EQUILIBRIO - I repubblicani, un po’ come succedeva con la destra nostrana, hanno consegnato a Obama un bel pacco di regali avvelenati che complicano non poco i suoi sforzi per rimettere in moto l’economia. L’ultima sgradita sorpresa è il PIL disasatrato ricevuto in eredità dal suo predecessore, il peggiore prodotto interno lordo degli ultimi otto anni. Con le cifre in suo possesso, cifre da capogiro, il nuovo presidente ha potuto misurare con mano quali guasti puo’ provocare il liberismo sfrenato all’interno di un sistema che è riuscito a frantumare tutti i valori capaci di diffondere un’idea giusta, bella e buona della politica. Anche su un altro piano, quello degli armamenti che rappresentano lo snodo cruciale sulla via della distensione, Obama sarà chiamato a misurarsi con il retaggio del recente passato.

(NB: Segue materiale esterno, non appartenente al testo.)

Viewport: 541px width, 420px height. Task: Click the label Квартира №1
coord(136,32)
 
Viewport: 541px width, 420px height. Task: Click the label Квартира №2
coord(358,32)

Oggi l’equilibrio del terrore non si chiama piu’ cosi’, ma il suo spettro continua ad aleggiare sulle relazioni est-ovest. Quando c’era ancora Bush a un certo punto la tensione tra Stati Uniti e Russia per la supremazia militare era salita alle stelle e l’enclave baltica pareva destinata a diventare il teatro di una nuova escalation missilistica. Dopo il cambio della guardia alla Casa Bianca, la fase acuta sembra rientrata, tanto piu' che anche Medvedev e Putin hanno moderato i toni aggressivi delle loro ultime apparizioni. Mosca e Washington adesso si annusano e si scambiano segnali politico-diplomatici sulla volontà di dialogo. E fanno bene, perché con tutte le ogive immagazzinate nei silos basterebbe un qualsiasi dottor Stranamore colto da un raptus improvviso per annientare il mondo.

Nondimeno, la svolta epocale sulla via del disarmo si avrà soltanto a una precisa condizione: ossia quando prevarrà il coraggio di passare dalla conta allo smantellamento degli arsenali nucleari. vviamente ci saranno ostinate resistenze , lascito implacabile della guerra fredda. Non sarà facile rimuoverle, dato che il pianeta, con svariati conflitti aperti, è tutto fuorché un’oasi di tranquillità. Si spera tuttavia che in avvenire, grazie anche alla nuova leadership americana, lo spirito di pace finisca finalmente con l’avere il sopravvento sulla logica delle cannoniere.